O incidente do Serpa Pinto (2)
Transporte de refugiados durante a Guerra

Depois de termos construído uma cronologia do incidente que em 26 de Maio de 1944 quase levou ao afundamento do navio Serpa Pinto, vamos olhar neste artigo para o navio e o seu envolvimento no transporte de refugiados durante a II Guerra Mundial.

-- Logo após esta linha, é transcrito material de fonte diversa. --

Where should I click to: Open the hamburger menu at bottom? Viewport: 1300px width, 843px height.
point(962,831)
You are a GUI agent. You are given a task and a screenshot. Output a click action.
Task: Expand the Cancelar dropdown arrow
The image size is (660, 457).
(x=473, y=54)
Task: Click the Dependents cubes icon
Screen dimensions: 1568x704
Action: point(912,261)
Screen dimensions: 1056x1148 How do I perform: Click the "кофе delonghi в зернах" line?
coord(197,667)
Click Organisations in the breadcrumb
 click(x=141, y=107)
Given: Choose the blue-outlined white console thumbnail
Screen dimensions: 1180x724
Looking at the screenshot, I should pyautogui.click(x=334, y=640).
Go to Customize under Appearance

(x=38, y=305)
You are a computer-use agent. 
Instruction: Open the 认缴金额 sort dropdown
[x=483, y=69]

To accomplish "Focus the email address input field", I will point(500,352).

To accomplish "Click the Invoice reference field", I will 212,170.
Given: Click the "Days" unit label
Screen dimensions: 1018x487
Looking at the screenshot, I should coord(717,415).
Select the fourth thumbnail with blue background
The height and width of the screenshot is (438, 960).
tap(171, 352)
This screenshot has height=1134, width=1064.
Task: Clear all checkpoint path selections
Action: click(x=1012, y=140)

Tentamos também enquadrar a sua actividade no contexto nacional e internacional recorrendo para isso a fontes diversas entre as quais destaco o trabalho da historiadora Irene Pimentel, uma das das primeiras a escrever sobre este tema.

O Serpa Pinto no porto de Lisboa.
O Serpa Pinto pertencia à Companhia Colonial de Navegação (CCN), fundada em 3 de Julho de 1922 por um conjunto de empresários com negócios em Angola e na Guiné, que não viam as suas necessidades satisfeitas pelas companhias existentes, nomeadamente, a Companhia Nacional de Navegação.

No princípio da II Guerra Mundial a sua frota era constituída por quatro paquetes – o Mouzinho, o Colonial, o João Belo e o Guiné –, seis unidades de carga – o Cassequel, o Ganda, o Malange, o Lobito, o Pungue e o Sena -, para além de rebocadores, batelões e outras unidades de porte mais reduzido operando em portos do continente, África Ocidental e Oriental.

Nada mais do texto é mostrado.